Monday, 22 Syawwal 1443 / 23 May 2022

Usai Bolt Berterima Kasih kepada Alex Ferguson

Kamis 30 Sep 2021 21:33 WIB

Rep: Rahmat Fajar / Red: Israr Itah

Cristiano Ronaldo (kanan) dan Sir Alex Ferguson.

Cristiano Ronaldo (kanan) dan Sir Alex Ferguson.

Foto: UEFA/EPA
Bolt senang karena Ferguson membawa Cristiano Ronaldo kembali ke Manchester United.

REPUBLIKA.CO.ID, MANCHESTER -- Legenda olahraga lari jarak dekat, Usai Bolt, menyampaikan terima kasih kepada pelatih legendaris Manchester United Sir Alex Ferguson. Ini disampaikannya setelah Cristiano Ronaldo mencetak gol kemenangan 2-1 secara dramatis atas Villarreal dalam pertandingan kedua penyisihan grup F Liga Champions, di Stadion Old Trafford, Kamis (30/9) dini hari WIB.

Bolt yang juga legenda Olimpiade tersebut berada di antara penonton saat Setan Merah melawan Villarreal. Saat itu, Ferguson turut menyaksikan laga tersebut. MU nyaris hanya bermain imbang 1-1 sebelum Ronaldo mencetak gol kemenangan pada menit ke-90+5.

Baca Juga

“Dia [Ronaldo] membantu membangun klub dan itu luar biasa ketika dia ada di sini, energinya.

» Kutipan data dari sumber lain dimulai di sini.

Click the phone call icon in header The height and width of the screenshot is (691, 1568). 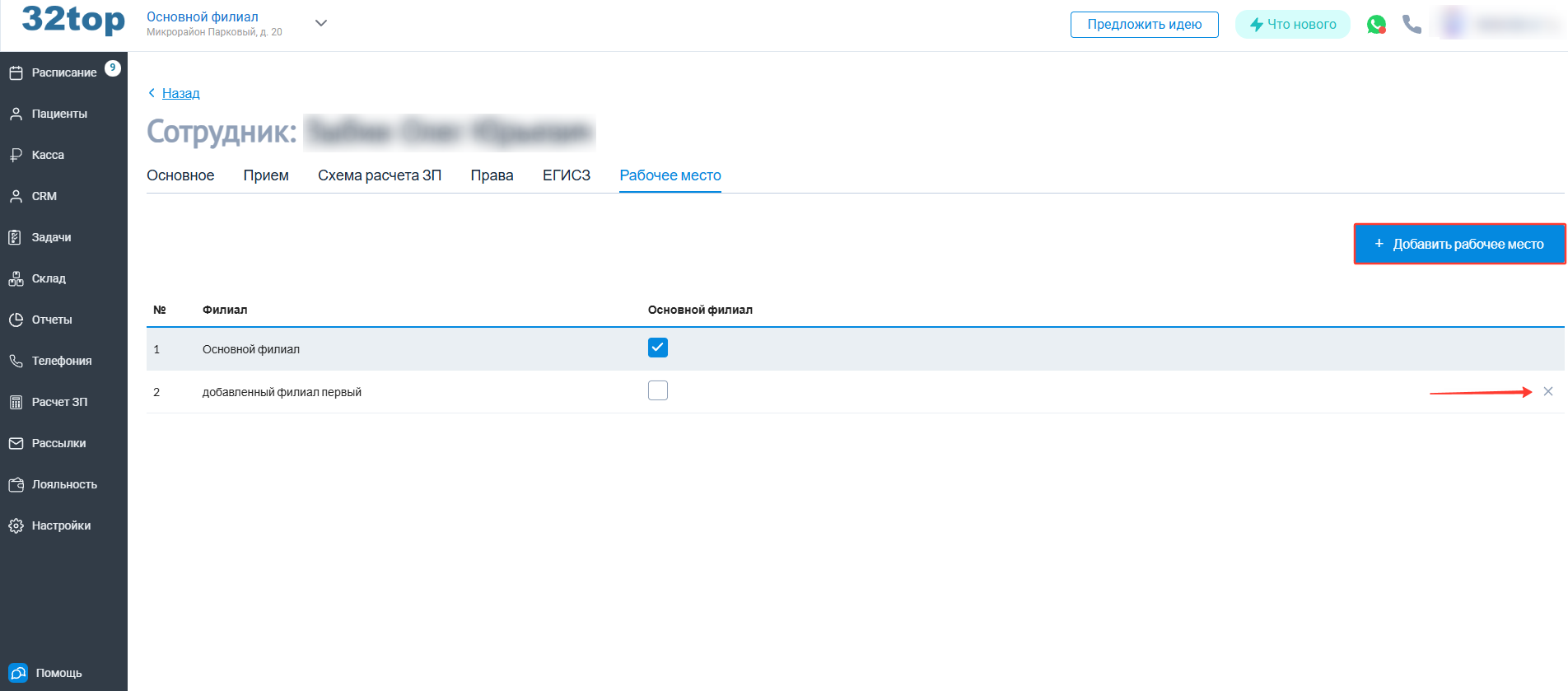coord(1412,25)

Jadi saya senang dia kembali. Saya baru saja melihat Alex Ferguson di dalam dan saya berterima kasih padanya karena membawa Cristiano kembali, jadi saya senang tentang itu,” ujar Bolt dilansir dari Daily Mail.

Ucapan terima kasih Bolt kepada Ferguson sangat beralasan. Pasalnya, Ferguson berperan besar atas kembalinya Ronaldo ke Old Trafford pada menit-menit akhir jendela transfer musim panas ditutup. Ferguson bergerak dengan menelpon Ronaldo agar tak menerima pinangan Manchester City.

Bolt adalah seorang penggemar MU. Ia mengaku sudah lama tak menonton pertandingan MU di Old Trafford. Oleh karena itu, ia senang ketika kembali menonton dengan penggemar lain. Ronaldo memang tampil subur sejak kembali ke MU. Ia telah mencetak empat gol sejauh ini.

Ronaldo sendiri mengakui ada peran Ferguson atas kembali berseragam MU.  Pemain timnas Portugal tersebut memberikan penghormatan terbuka atas peran Ferguson. Ia menulis panjang lebar melalui media sosial pribadinya.

Dalam sebuah wawancara dengan MUFCTV untuk pertama kalinya ia pun mengakui Ferguson adalah tokoh kunci sejak usia 18 tahun berada di MU. Ia ingat momen melawan MU saat masih berseragam Sporting Lisbon. Ferguson kemudian membawanya ke Kota Manchester sampai menjadi seperti ayahnya dalam sepak bola.

"Dia banyak membantu saya, dia mengajari saya banyak hal, dan menurut saya tentu saja dia memiliki peran besar karena hubungan yang kami miliki. Kami tetap berhubungan sepanjang waktu, dan dia orang yang luar biasa,” ungkapnya.